### What the task asks:
In the blog post about learning to say no, which Bible verse is cited for the commandment to love the Lord with all one's heart, mind and soul?

### Document section:
Monday, January 19, 2009

Sometimes the right answer is No.

It's odd really. I have little problem saying no to so many things. I can say no to my daughter's request to go to the mall, no to my son's wish for a new video game, no to a second helping (although that is a recent development) sometimes no is easy.

I have noticed, though, that sometimes no is harder to say. When a friend asks if I can do a favor, when my son wants to stay later to work on debate, when my daughter asks if I can bake some cookies or cupcakes for school... it is so easy to say yes. Sometimes, though, yes is not the right answer. The right answer is no.

I've done it so many times. I've overloaded my schedule creating stress for myself, my family and damaging those things that are really important. Honestly. It's been a real problem for me.

Now, I know, especially in the wake of our new President's call to service my focus on faith and family, etc., and unwillingness to bite off more than I can chew may seem downright selfish. Perhaps it is. On the other hand, though, Jesus tells us that our highest commitment is to love the Lord our God with all our heart, mind and soul. (Matthew 22:37) He also reminds us that we must remain in Him. He tells us, basically, I am the vine and you are the branches, cut off from me, you can do nothing. (John 15:5)

### Extracted information:
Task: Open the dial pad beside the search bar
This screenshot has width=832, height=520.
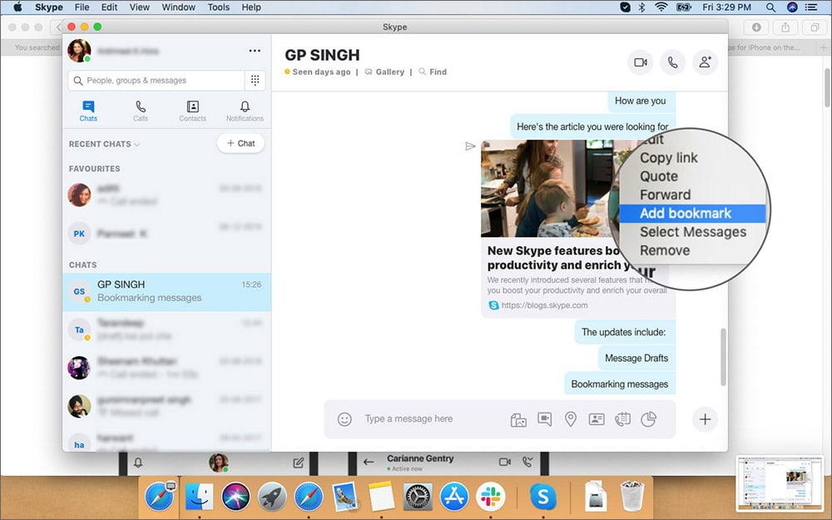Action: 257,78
...
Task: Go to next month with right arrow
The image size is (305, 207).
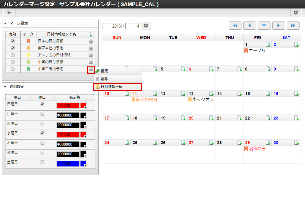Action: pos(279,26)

### Written reply:
Matthew 22:37